Records supplied: Begin

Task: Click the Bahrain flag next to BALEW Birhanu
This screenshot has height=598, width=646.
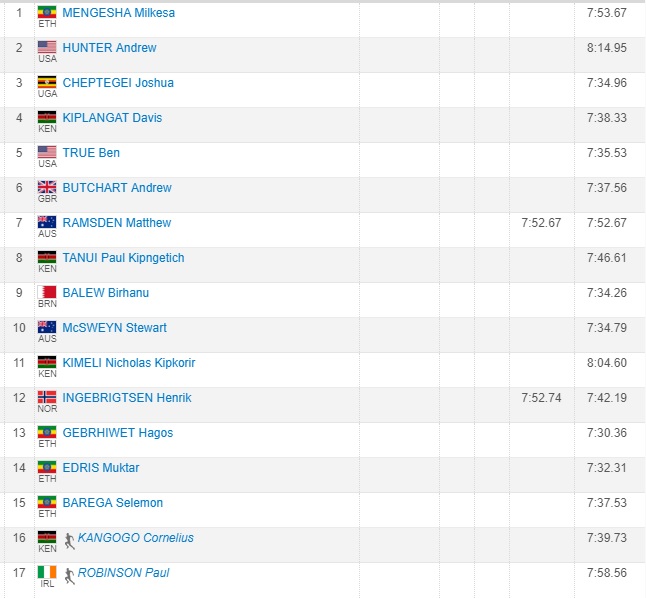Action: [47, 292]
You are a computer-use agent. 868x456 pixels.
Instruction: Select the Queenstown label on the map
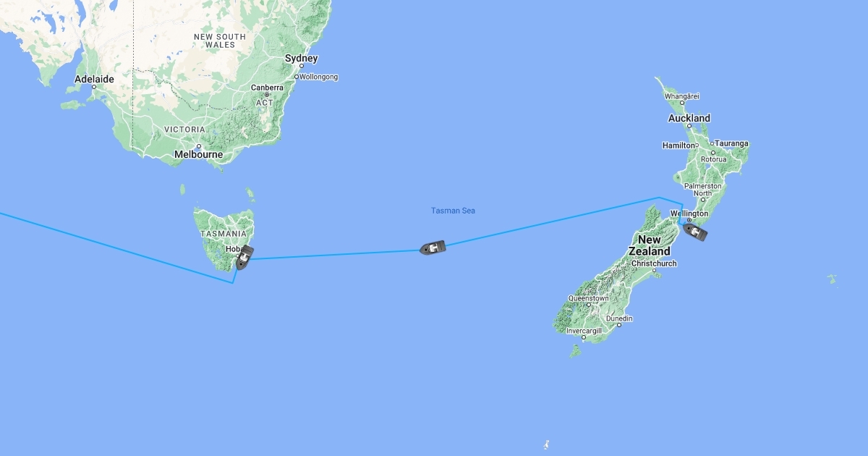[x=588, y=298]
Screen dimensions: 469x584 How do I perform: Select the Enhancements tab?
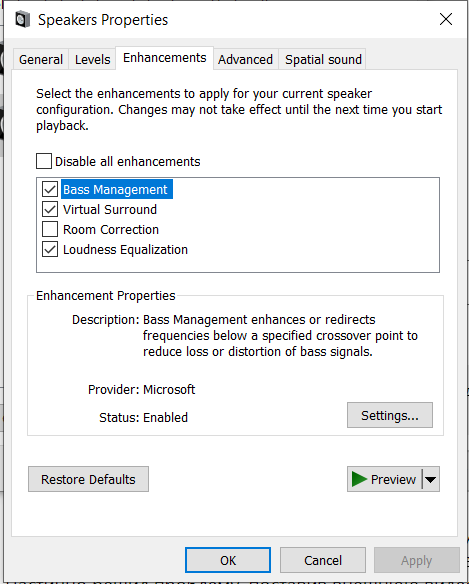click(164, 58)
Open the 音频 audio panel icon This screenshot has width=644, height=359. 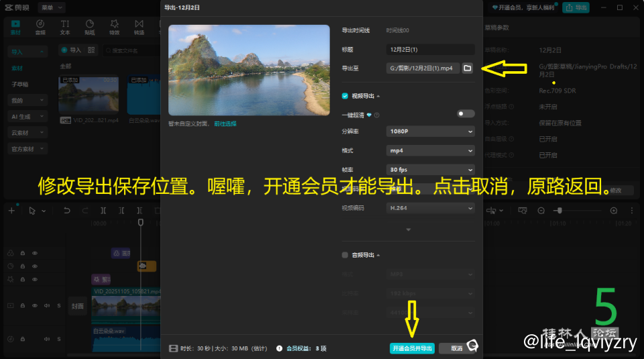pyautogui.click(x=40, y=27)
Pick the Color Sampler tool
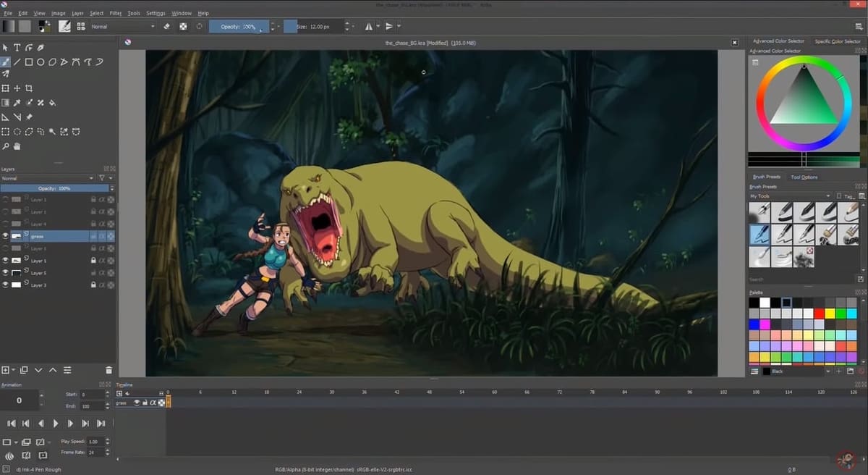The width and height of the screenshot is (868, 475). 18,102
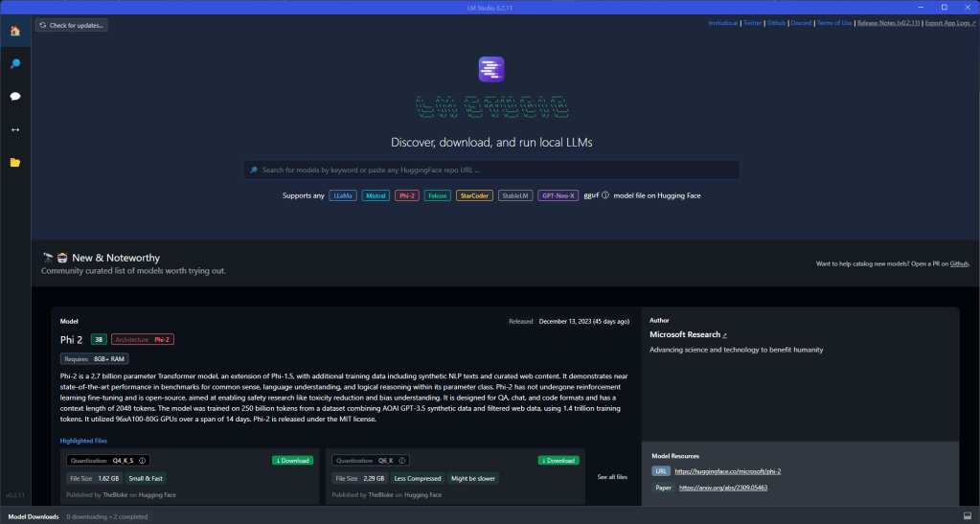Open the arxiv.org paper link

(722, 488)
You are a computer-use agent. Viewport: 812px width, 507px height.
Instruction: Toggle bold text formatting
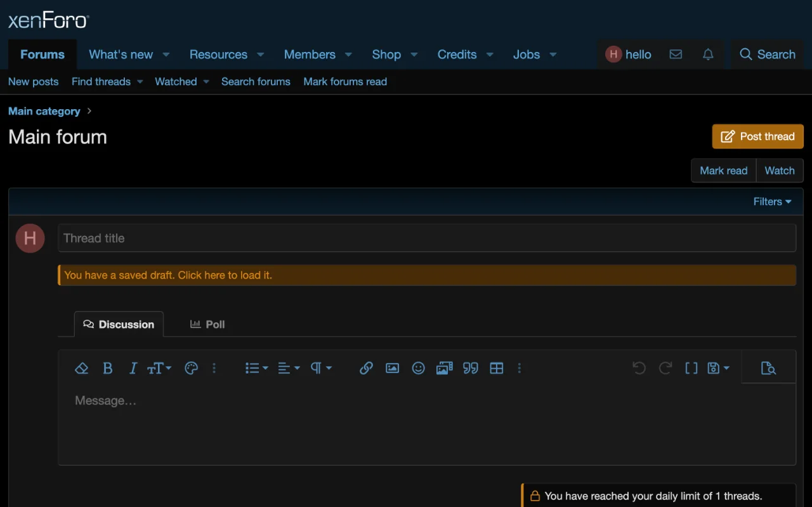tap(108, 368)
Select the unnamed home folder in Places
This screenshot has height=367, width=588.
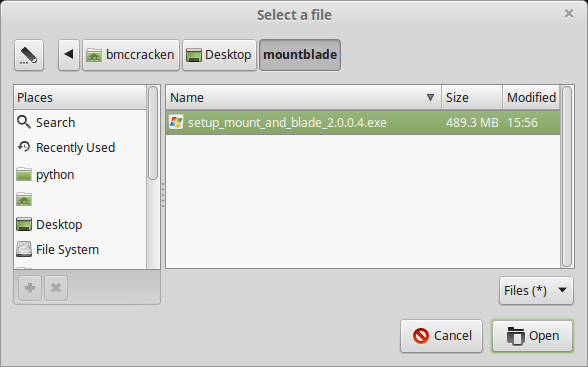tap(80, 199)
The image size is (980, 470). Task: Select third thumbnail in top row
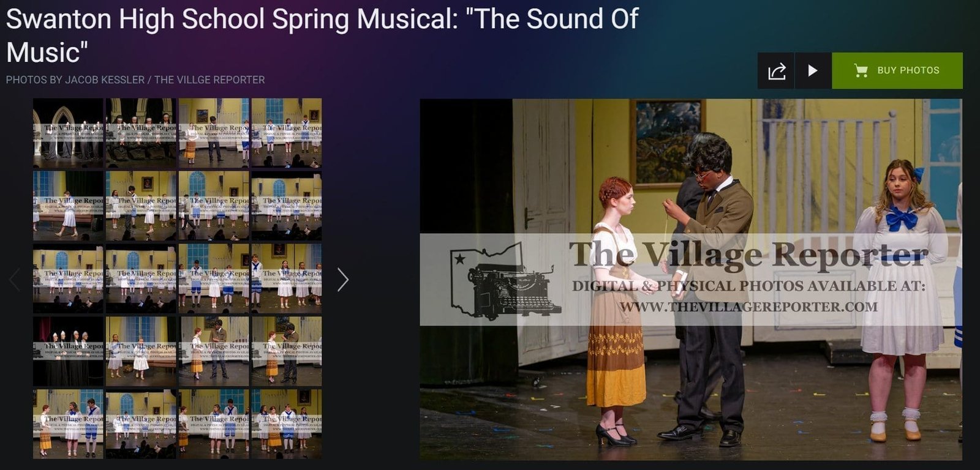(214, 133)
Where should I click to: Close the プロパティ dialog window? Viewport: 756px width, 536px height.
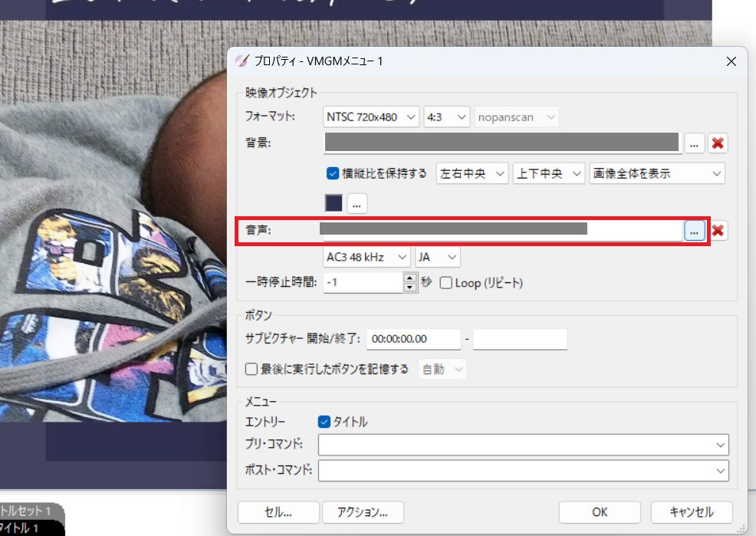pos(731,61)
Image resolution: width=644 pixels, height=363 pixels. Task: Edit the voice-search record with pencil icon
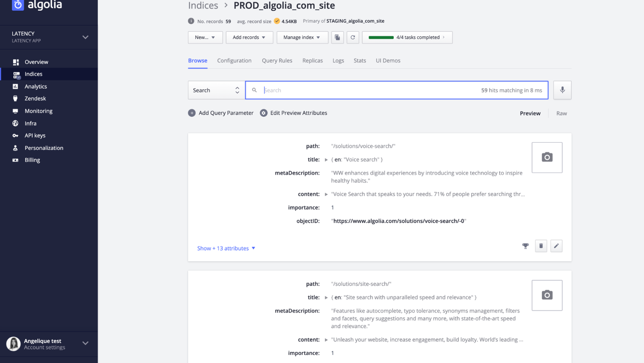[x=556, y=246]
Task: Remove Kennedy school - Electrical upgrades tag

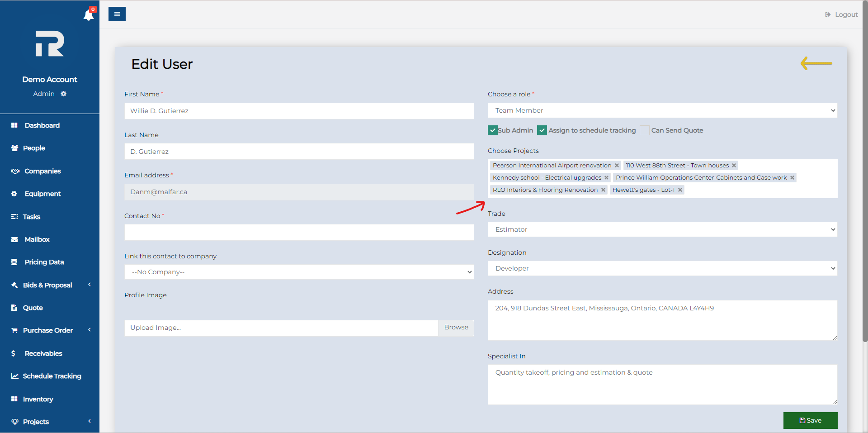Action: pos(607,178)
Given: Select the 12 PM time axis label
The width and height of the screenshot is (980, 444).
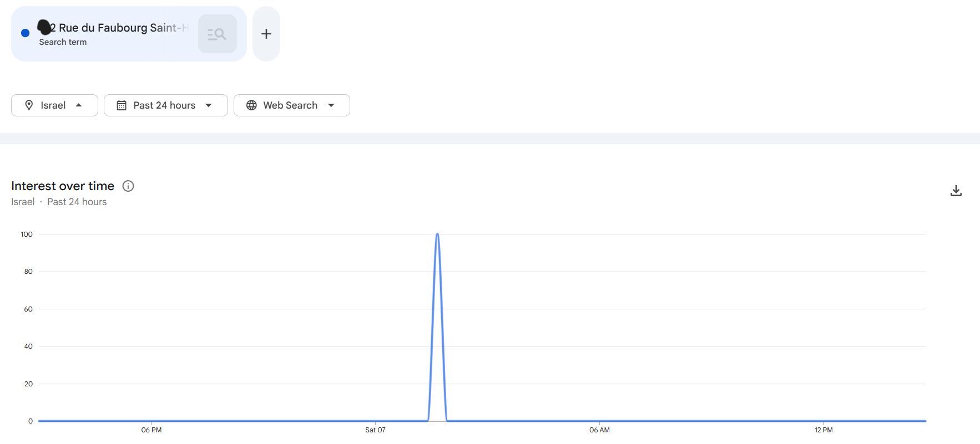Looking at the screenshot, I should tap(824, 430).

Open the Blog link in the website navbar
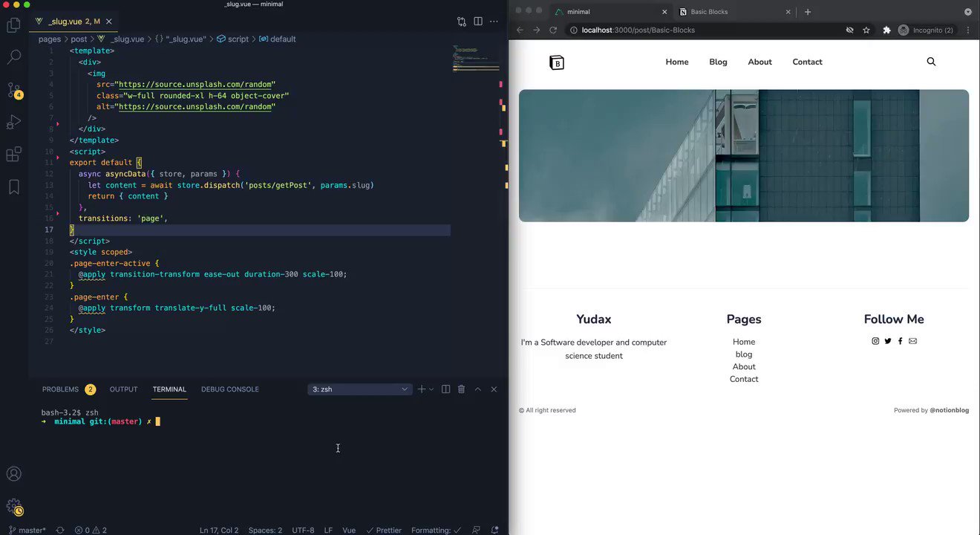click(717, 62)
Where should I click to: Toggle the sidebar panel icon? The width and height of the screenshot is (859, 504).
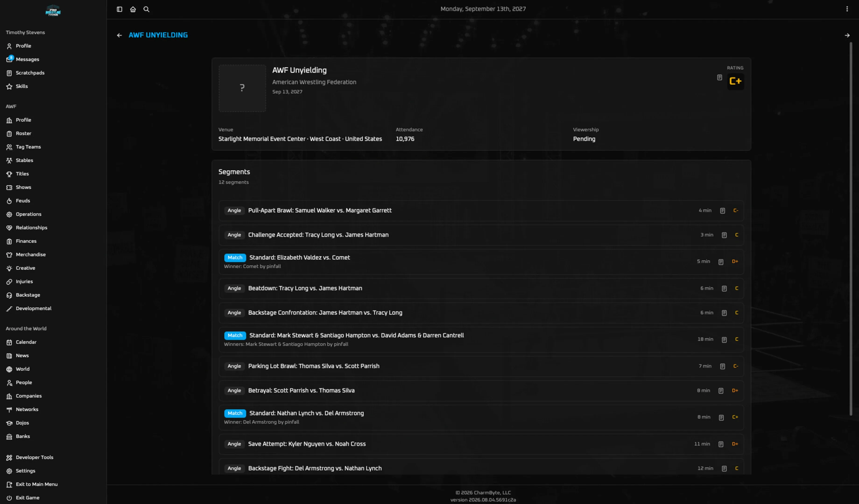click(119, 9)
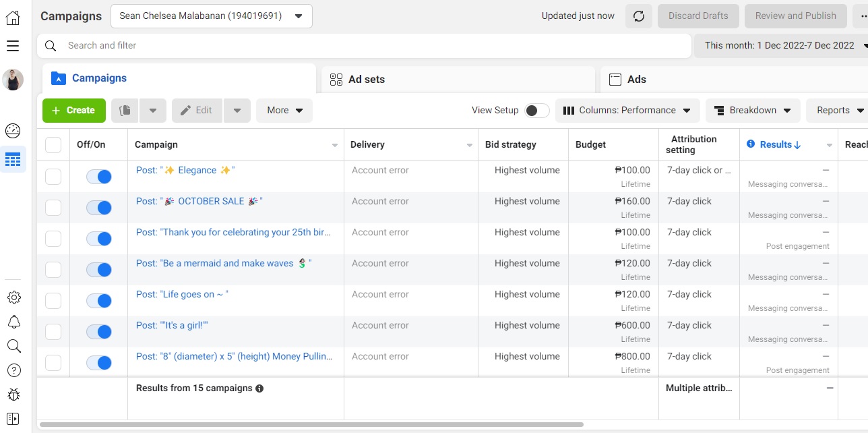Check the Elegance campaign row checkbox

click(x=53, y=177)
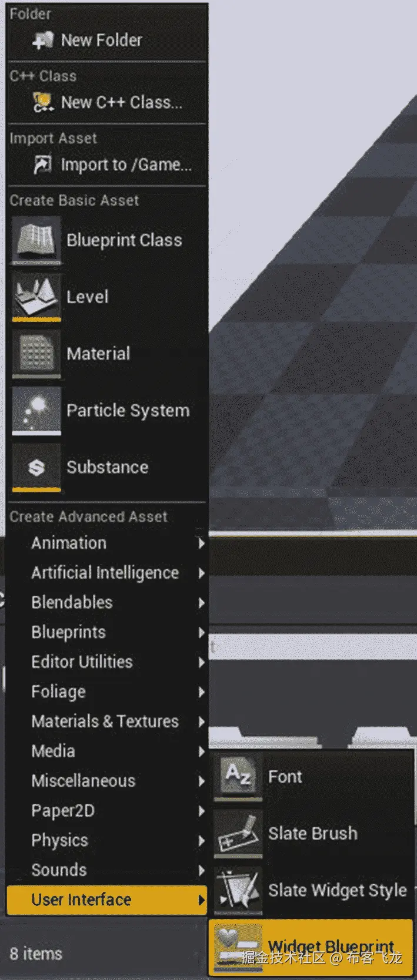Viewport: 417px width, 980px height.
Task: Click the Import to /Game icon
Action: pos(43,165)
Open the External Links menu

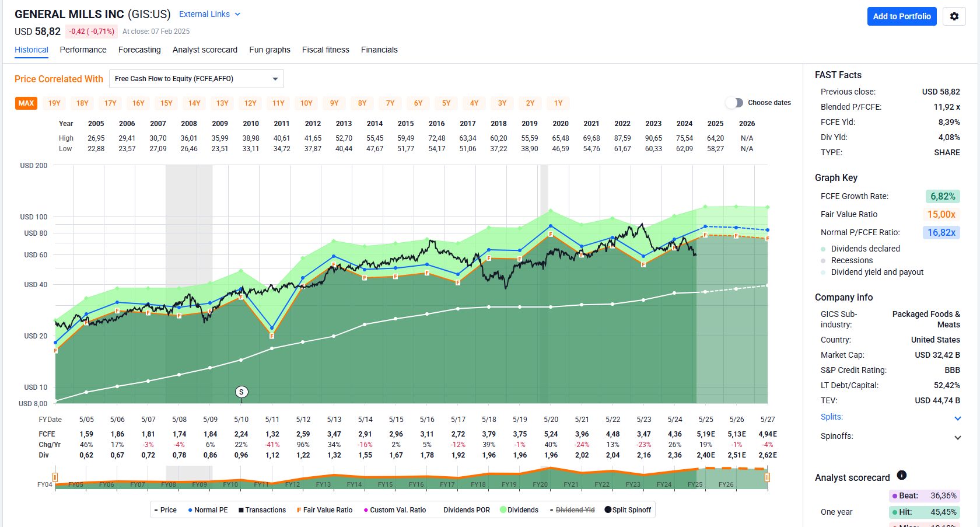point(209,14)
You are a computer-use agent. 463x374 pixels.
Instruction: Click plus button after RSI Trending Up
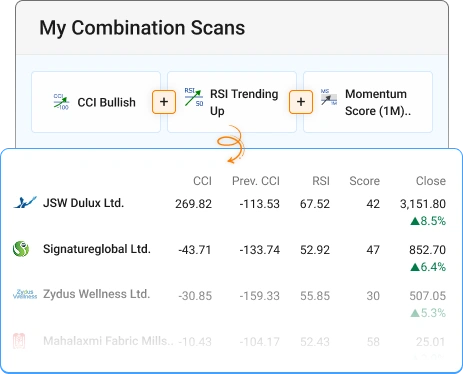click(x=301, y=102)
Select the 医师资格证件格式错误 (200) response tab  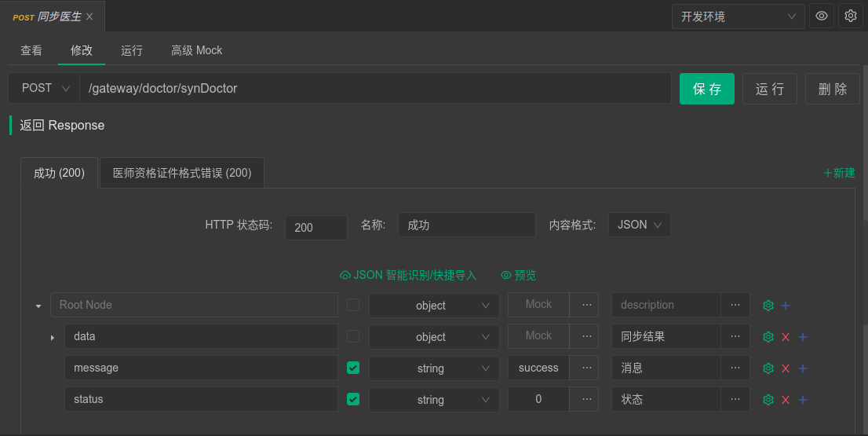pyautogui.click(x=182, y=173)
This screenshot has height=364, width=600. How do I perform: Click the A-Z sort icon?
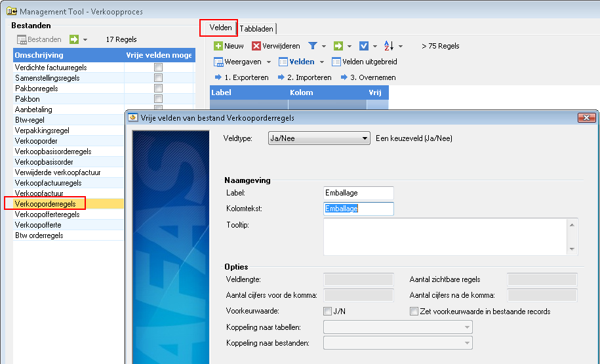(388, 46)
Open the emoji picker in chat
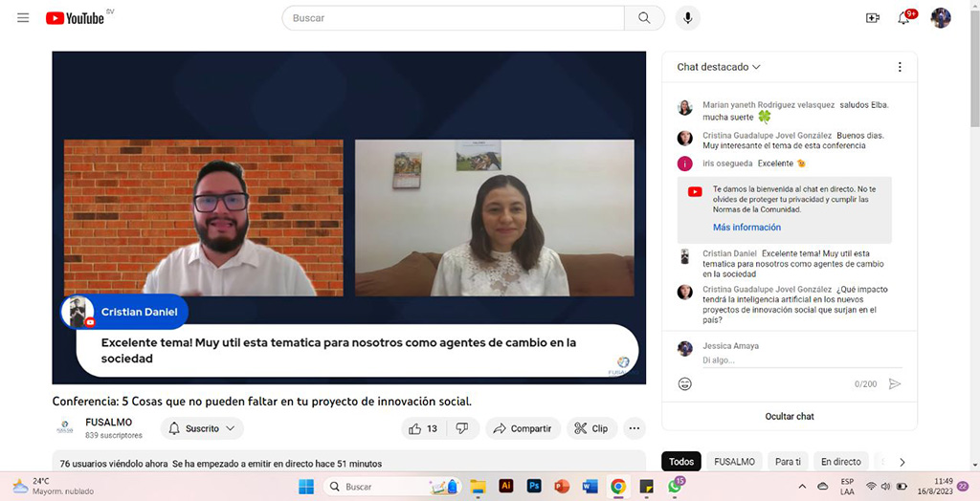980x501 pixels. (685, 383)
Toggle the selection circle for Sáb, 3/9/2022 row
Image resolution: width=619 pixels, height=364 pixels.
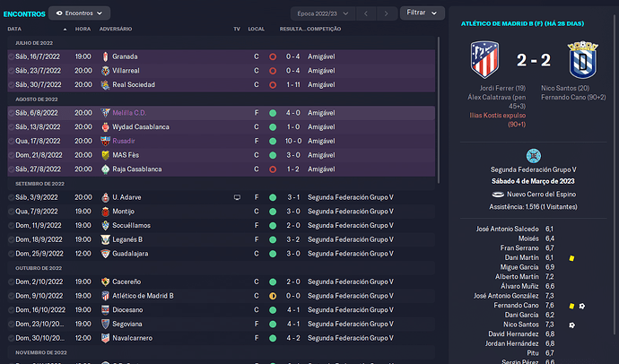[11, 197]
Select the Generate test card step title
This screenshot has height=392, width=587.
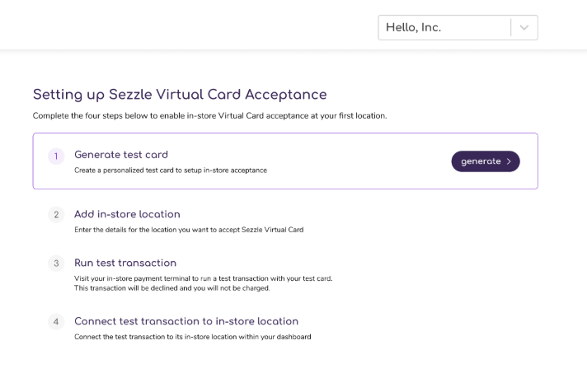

Records supplied: End

Your goal: Check the data for the word "computer" and pull out the lines that have it.

Output:
You are a computer-use agent. 868x456 pixels.
You are a computer-use agent. Viewport: 812px width, 507px height.
You are a computer-use agent. 463x374 pixels.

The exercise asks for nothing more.